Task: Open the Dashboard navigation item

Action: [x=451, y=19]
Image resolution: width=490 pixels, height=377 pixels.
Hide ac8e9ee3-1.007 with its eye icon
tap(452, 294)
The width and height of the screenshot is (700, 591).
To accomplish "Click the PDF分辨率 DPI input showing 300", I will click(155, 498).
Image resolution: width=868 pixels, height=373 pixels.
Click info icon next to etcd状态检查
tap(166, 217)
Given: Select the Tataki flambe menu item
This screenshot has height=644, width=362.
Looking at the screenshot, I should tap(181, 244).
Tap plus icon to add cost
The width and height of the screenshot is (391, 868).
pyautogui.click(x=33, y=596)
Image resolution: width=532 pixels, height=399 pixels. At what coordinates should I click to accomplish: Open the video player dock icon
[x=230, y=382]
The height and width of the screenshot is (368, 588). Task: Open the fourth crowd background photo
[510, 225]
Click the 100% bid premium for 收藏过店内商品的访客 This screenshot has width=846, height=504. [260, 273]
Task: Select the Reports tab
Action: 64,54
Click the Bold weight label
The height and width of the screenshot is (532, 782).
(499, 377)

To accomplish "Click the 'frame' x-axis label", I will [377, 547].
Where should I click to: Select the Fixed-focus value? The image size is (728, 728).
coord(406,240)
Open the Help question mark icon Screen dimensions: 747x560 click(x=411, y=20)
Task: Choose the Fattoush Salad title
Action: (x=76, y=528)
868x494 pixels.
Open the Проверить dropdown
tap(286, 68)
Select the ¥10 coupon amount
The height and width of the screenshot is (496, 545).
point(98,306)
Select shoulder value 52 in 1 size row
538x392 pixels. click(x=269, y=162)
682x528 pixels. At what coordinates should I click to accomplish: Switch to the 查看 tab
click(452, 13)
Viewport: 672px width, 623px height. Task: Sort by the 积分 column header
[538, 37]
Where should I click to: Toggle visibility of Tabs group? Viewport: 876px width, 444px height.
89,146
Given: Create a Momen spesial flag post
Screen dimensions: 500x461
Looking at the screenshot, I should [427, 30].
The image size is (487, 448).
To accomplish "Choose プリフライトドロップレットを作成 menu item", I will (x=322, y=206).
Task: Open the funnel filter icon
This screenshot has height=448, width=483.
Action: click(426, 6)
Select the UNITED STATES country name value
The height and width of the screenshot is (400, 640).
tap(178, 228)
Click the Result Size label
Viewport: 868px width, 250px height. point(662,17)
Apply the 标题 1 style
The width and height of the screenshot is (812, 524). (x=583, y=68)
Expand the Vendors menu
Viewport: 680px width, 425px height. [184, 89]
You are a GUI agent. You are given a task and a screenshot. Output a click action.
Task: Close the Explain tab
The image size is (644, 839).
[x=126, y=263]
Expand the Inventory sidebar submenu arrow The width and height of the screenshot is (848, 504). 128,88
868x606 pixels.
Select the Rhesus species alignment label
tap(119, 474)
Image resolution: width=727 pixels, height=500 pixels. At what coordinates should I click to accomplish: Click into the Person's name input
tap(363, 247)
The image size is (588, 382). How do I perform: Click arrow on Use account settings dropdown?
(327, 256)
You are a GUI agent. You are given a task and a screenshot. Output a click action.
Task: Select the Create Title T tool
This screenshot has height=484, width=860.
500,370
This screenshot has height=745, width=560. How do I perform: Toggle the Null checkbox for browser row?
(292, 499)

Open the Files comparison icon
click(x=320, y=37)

> **Exercise objective**:
Reproduce all of the data. Leave every line unchanged.

> **Answer to this problem**:
Task: Open the Dashboard navigation item

Action: [x=451, y=19]
Image resolution: width=490 pixels, height=377 pixels.
Hide ac8e9ee3-1.007 with its eye icon
tap(452, 294)
The width and height of the screenshot is (700, 591).
To accomplish "Click the PDF分辨率 DPI input showing 300", I will click(155, 498).
Image resolution: width=868 pixels, height=373 pixels.
Click info icon next to etcd状态检查
tap(166, 217)
Given: Select the Tataki flambe menu item
This screenshot has height=644, width=362.
Looking at the screenshot, I should tap(181, 244).
Tap plus icon to add cost
The width and height of the screenshot is (391, 868).
pyautogui.click(x=33, y=596)
Image resolution: width=532 pixels, height=399 pixels. At what coordinates should I click to accomplish: Open the video player dock icon
[x=230, y=382]
The height and width of the screenshot is (368, 588). Task: Open the fourth crowd background photo
[510, 225]
Click the 100% bid premium for 收藏过店内商品的访客 This screenshot has width=846, height=504. [260, 273]
Task: Select the Reports tab
Action: 64,54
Click the Bold weight label
The height and width of the screenshot is (532, 782).
(499, 377)

To accomplish "Click the 'frame' x-axis label", I will [377, 547].
Where should I click to: Select the Fixed-focus value? The image size is (728, 728).
coord(406,240)
Open the Help question mark icon Screen dimensions: 747x560 click(x=411, y=20)
Task: Choose the Fattoush Salad title
Action: (x=76, y=528)
868x494 pixels.
Open the Проверить dropdown
tap(286, 68)
Select the ¥10 coupon amount
The height and width of the screenshot is (496, 545).
point(98,306)
Select shoulder value 52 in 1 size row
538x392 pixels. click(x=269, y=162)
682x528 pixels. At what coordinates should I click to accomplish: Switch to the 查看 tab
click(452, 13)
Viewport: 672px width, 623px height. Task: Sort by the 积分 column header
[538, 37]
Where should I click to: Toggle visibility of Tabs group? Viewport: 876px width, 444px height.
89,146
Given: Create a Momen spesial flag post
Screen dimensions: 500x461
Looking at the screenshot, I should [427, 30].
The image size is (487, 448).
To accomplish "Choose プリフライトドロップレットを作成 menu item", I will (x=322, y=206).
Task: Open the funnel filter icon
This screenshot has height=448, width=483.
Action: click(426, 6)
Select the UNITED STATES country name value
The height and width of the screenshot is (400, 640).
tap(178, 228)
Click the Result Size label
Viewport: 868px width, 250px height. point(662,17)
Apply the 标题 1 style
The width and height of the screenshot is (812, 524). (x=583, y=68)
Expand the Vendors menu
Viewport: 680px width, 425px height. [184, 89]
You are a GUI agent. You are given a task and a screenshot. Output a click action.
Task: Close the Explain tab
The image size is (644, 839).
[x=126, y=263]
Expand the Inventory sidebar submenu arrow The width and height of the screenshot is (848, 504). 128,88
868x606 pixels.
Select the Rhesus species alignment label
tap(119, 474)
Image resolution: width=727 pixels, height=500 pixels. At what coordinates should I click to accomplish: Click into the Person's name input
tap(363, 247)
The image size is (588, 382). How do I perform: Click arrow on Use account settings dropdown?
(327, 256)
You are a GUI agent. You are given a task and a screenshot. Output a click action.
Task: Select the Create Title T tool
This screenshot has height=484, width=860.
500,370
This screenshot has height=745, width=560. How do I perform: Toggle the Null checkbox for browser row?
(292, 499)

Open the Files comparison icon
click(x=320, y=37)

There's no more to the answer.